Nothing wrong with a nice organic granola cereal but as far as that rubbish from sugar puffs to cornflakes are a joke of the highest quality.


----------



## SD (Sep 3, 2004)

Con said:


> Nothing wrong with a nice organic granola cereal but as far as that rubbish from sugar puffs to cornflakes are a joke of the highest quality.


Its amazing isnt it?? you wouldnt feed your kids sweets and chocolate for breakfast but wtf is coco pops, frosties, cheerios???? Garbage!

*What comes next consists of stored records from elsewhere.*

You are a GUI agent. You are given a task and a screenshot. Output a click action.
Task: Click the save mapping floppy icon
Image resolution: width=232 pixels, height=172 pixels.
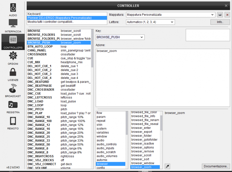[x=220, y=15]
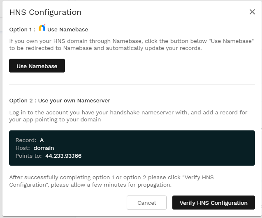Click the HNS Configuration dialog title

[x=45, y=12]
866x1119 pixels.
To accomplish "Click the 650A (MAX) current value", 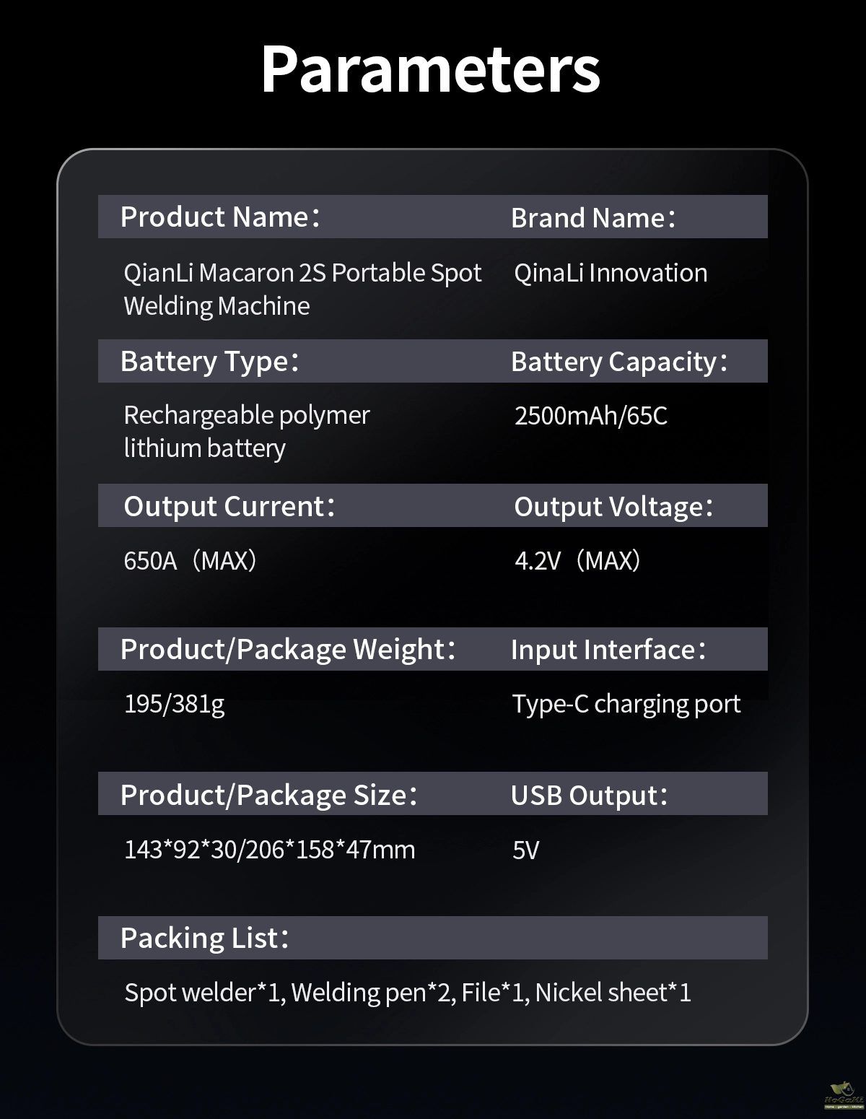I will 190,560.
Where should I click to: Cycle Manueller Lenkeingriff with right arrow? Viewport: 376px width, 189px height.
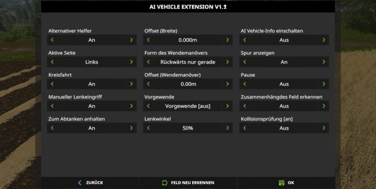click(132, 106)
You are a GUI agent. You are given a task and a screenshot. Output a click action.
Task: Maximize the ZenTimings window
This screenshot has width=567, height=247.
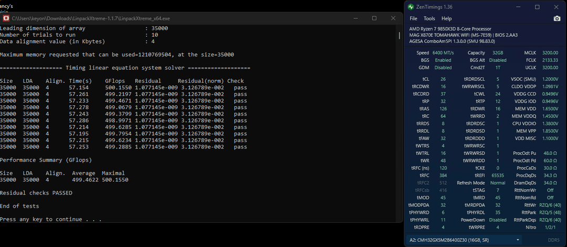point(537,7)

Give me oats any day, I do like granola too, but I am too cheap to buy it nowadays ha ha

SD


----------



## coldo (Dec 7, 2008)

Bran flakes are no good then? :huh:


----------



## Guest (Dec 30, 2008)

coldo said:


> Bran flakes are no good then? :huh:


 Honestly what for? I doubt you really get that many usable carbs out of them when you could have a big bowl of oats and get your carbs and fiber for a very low price, unless the English economy is that bad that oats are now also very expensive:lol:


----------



## Galtonator (Jul 21, 2004)

thankfully oats are still cheap


----------



## gerg (Aug 17, 2008)

i usually eat fruit and fibre or muesli out of convenience, if i have time I go for something like scrambled eggs on a slice of toast.


----------